Up to and including the line with "Click the $8.50 installment amount", please reproduce the lines below exactly, beginning with the first.

DATA:
_ _ _ _
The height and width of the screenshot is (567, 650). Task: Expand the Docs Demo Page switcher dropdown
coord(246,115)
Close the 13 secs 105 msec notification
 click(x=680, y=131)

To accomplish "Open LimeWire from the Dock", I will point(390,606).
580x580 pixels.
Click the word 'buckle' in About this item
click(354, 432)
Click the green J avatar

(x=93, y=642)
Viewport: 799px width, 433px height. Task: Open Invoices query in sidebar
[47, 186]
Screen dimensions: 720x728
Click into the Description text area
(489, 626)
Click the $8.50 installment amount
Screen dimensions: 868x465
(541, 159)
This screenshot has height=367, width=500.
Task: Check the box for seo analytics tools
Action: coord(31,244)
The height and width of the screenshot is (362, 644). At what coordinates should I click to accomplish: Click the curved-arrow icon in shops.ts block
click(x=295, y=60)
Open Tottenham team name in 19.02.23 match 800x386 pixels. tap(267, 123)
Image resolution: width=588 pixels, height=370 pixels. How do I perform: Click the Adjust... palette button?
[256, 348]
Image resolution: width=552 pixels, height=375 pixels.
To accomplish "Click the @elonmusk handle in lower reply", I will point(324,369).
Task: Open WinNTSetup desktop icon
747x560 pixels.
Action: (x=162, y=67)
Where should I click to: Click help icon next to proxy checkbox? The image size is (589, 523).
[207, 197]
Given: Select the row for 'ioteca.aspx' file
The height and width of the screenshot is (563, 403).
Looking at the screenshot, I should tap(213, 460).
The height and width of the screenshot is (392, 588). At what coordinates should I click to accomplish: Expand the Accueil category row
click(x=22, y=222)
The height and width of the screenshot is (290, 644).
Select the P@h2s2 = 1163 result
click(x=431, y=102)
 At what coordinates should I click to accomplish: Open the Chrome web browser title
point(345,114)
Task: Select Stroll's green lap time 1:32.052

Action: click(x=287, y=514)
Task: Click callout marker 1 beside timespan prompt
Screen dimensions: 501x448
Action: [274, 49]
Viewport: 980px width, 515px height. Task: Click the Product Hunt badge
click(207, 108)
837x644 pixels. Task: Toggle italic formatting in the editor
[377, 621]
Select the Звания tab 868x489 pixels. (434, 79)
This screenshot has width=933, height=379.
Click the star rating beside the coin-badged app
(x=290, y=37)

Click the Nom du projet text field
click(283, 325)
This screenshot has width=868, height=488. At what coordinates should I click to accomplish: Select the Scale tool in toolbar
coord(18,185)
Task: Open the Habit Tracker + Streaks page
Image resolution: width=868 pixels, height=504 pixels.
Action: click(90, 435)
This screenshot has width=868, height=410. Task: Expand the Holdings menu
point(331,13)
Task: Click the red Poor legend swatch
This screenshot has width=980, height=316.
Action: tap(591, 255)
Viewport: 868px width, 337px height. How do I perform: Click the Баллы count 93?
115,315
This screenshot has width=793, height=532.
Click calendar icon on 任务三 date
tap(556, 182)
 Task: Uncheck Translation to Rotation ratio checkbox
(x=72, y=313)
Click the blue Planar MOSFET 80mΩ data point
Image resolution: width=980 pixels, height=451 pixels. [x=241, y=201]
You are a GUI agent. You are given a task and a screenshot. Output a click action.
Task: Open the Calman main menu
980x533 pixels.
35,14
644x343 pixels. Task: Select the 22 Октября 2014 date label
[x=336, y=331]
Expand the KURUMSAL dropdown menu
_ _ _ _
REPLY:
The height and width of the screenshot is (567, 650). Task: Expand the Docs Demo Page switcher dropdown
coord(246,115)
Close the 13 secs 105 msec notification
 click(x=680, y=131)

To accomplish "Open LimeWire from the Dock", I will point(390,606).
580x580 pixels.
Click the word 'buckle' in About this item
click(354, 432)
Click the green J avatar

(x=93, y=642)
Viewport: 799px width, 433px height. Task: Open Invoices query in sidebar
[47, 186]
Screen dimensions: 720x728
Click into the Description text area
(489, 626)
Click the $8.50 installment amount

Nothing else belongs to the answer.